A maioria das jovens empresas de tecnologia adota uma filosofia de trabalho da qual o Google é exemplo: comunicações internas abertas, decisões tomadas por escalões mais baixos da hierarquia sempre que possível e muita colaboração entre os membros das equipes.
A Apple é o oposto, uma companhia altamente sigilosa, ao ponto da paranoia. Tem hierarquia rígida. As decisões vêm de cima e são aplicadas rigorosamente, com grande interferência e instruções detalhadas. Foi feita à imagem de Steve Jobs, e para ele era importante o controle sobre tudo o que acontecesse na Apple.
No Google, os produtos são criados por equipes em larga medida autônomas, por isso há pouca coesão entre eles. A Apple cria produtos altamente integrados, projetando tudo, dos processadores ao design. Mas depende da visão e da criatividade de quem comanda o processo.
A FORÇA DO CHEFE
A Apple tinha Steve, gênio que dominava a concepção e o marketing dos produtos. Ele garantia a qualidade do que a Apple fazia. Usava as vantagens de uma organização centralizada para obter efeitos impressionantes. Capturava o talento de funcionários e o direcionava a concretizar sua visão singular do futuro.
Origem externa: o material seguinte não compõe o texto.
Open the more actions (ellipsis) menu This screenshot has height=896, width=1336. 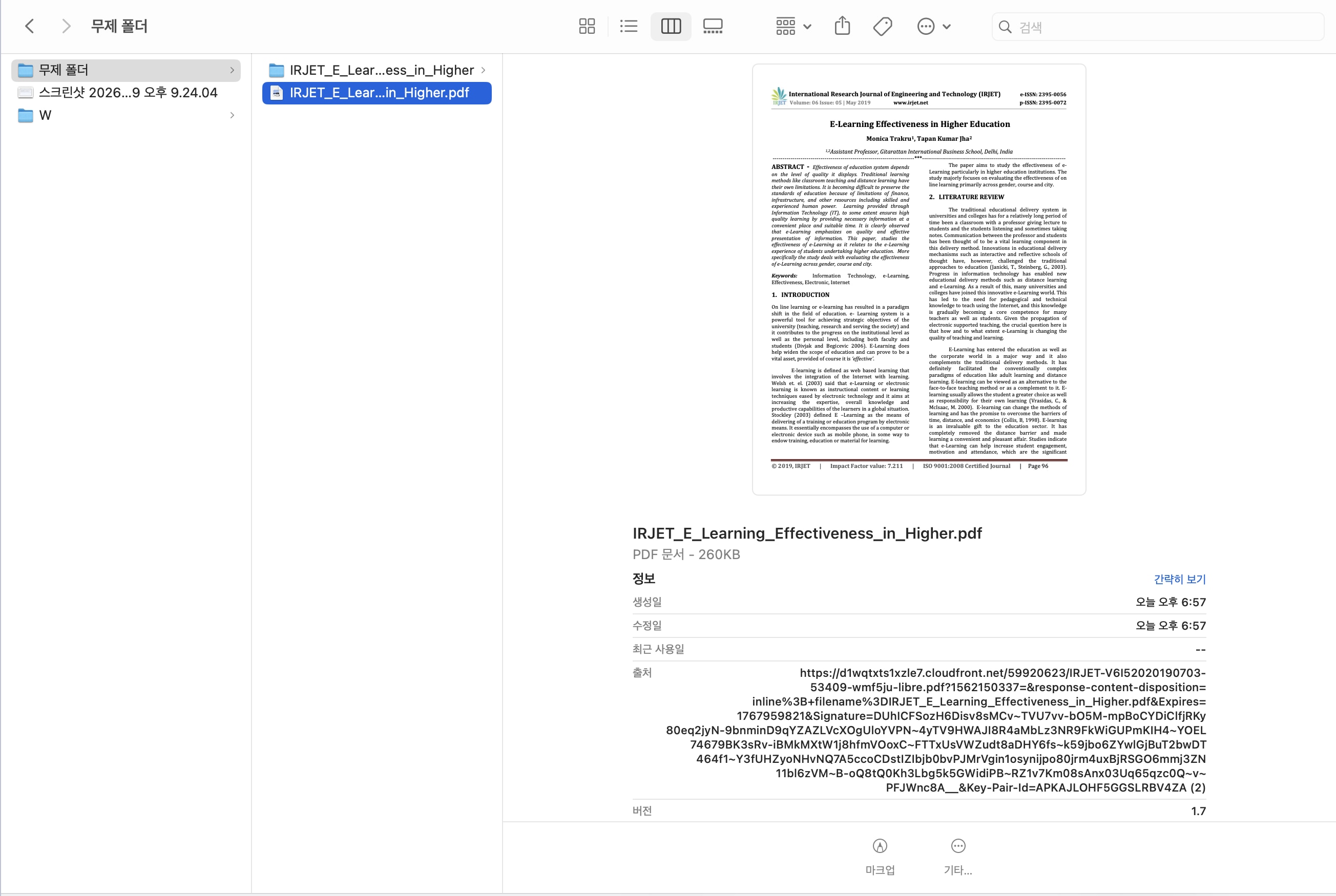click(x=933, y=26)
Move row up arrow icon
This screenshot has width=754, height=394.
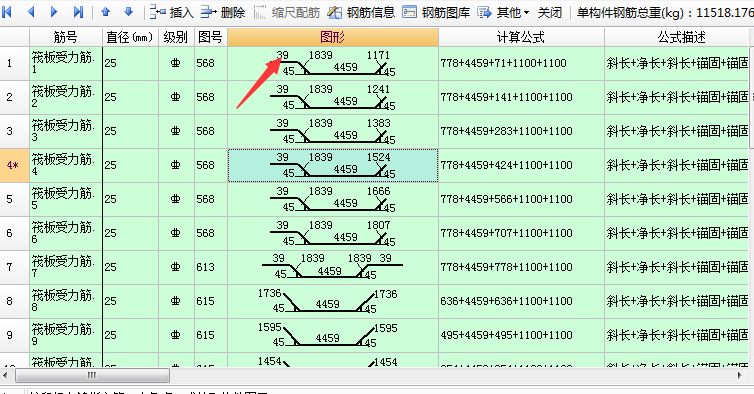pos(105,12)
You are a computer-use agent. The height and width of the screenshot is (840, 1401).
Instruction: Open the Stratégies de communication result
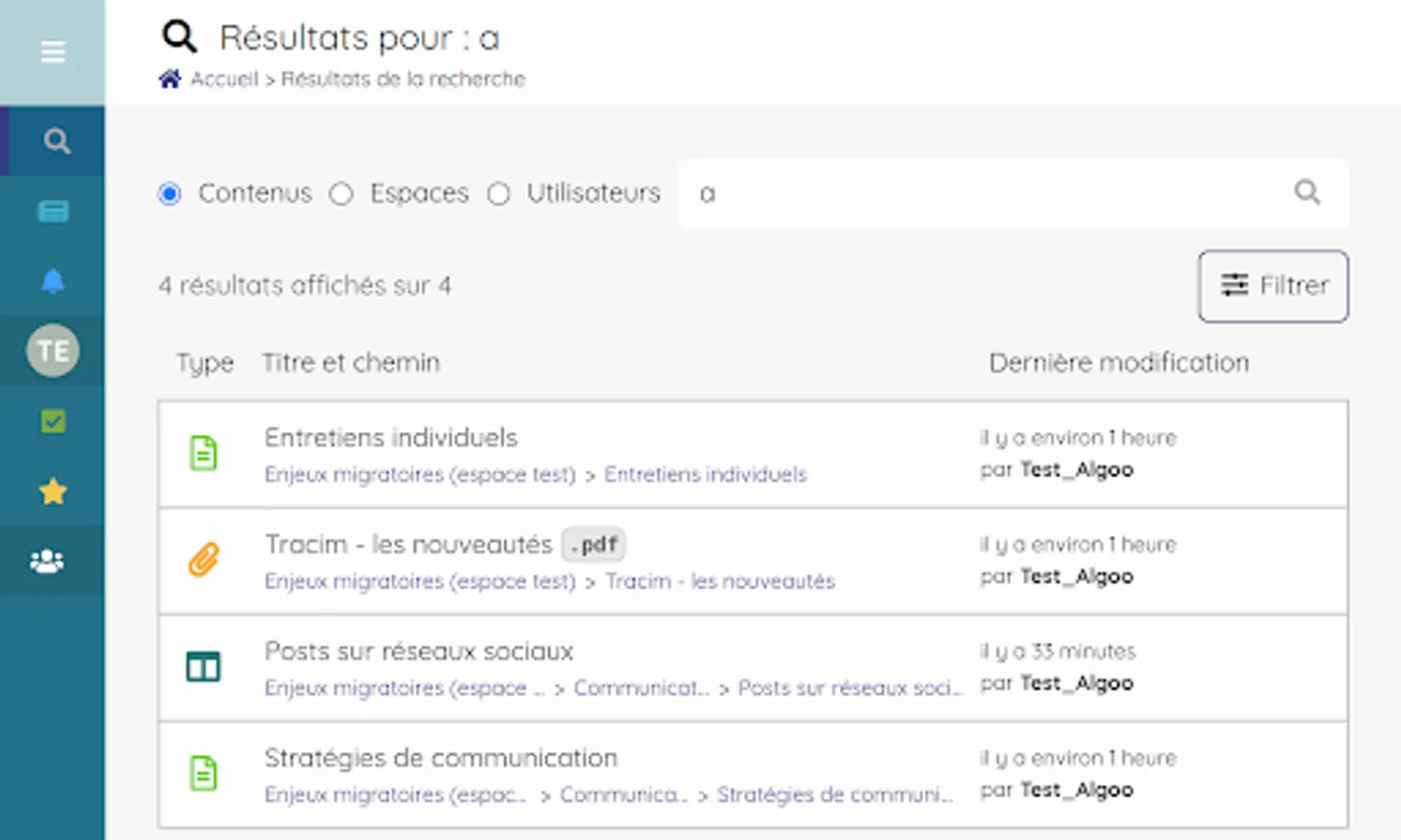[x=441, y=757]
Por meio de uma combinação de inspiração, medo e brilhantismo, Jobs transformou a Apple na maior empresa de tecnologia de nossa era.
Mas a estrutura organizacional que permitia que ele exercesse seu poder de modo tão efetivo agora se transformou em desvantagem.
Não há quem possa ocupar o lugar de Steve -ainda que alguns, em especial Forstall, tenham tentado. Agora não só Tim Cook demitiu Forstall como o fez por um ambiente mais "colaborativo".
A Apple é o oposto do Google, que é aberto, colaborativo e ligeiramente desorganizado. A empresa funcionava porque era uma ditadura. Mas ditaduras sem seus líderes tendem a se dissolver em disputas internas, intrigas e ineficiência. Esse pode ser o futuro da Apple.
PARA ONDE VAI?
A empresa, porém, tem muitos funcionários brilhantes que acreditam na visão de Steve para ela. Tem reservas de caixa quase inimagináveis e gera lucros insanamente elevados. Também produz computadores, tablets e celulares de altíssima qualidade que os consumidores fazem fila para comprar.
E já demonstrou que consegue reverter crises do modo mais dramático. Em 1996, estava a dois ou três anos de ser vendida a preço de banana e de se tornar mais uma nota de rodapé de página na história da computação. Mas em 2002 já estava a meio caminho de se tornar a mais dominante empresa do planeta. O que foi feito uma vez pode ser repetido.
Mas a perda de Steve foi devastadora -toda a empresa foi construída em torno dele, e os erros atuais indicam uma organização altamente hierárquica tentando encontrar um caminho sem seu líder.
Em retrospecto, consideraremos que o auge de inovação e liderança da Apple ocorreu no início de 2012.
Depois disso, ainda que a empresa continue a desfrutar de grande sucesso, a criar novos e excelentes produtos e a faturar muito dinheiro, o ritmo vai se desacelerar, mais erros acontecerão, e ela não recuperará a eficiência e o brilhantismo da primeira década do milênio.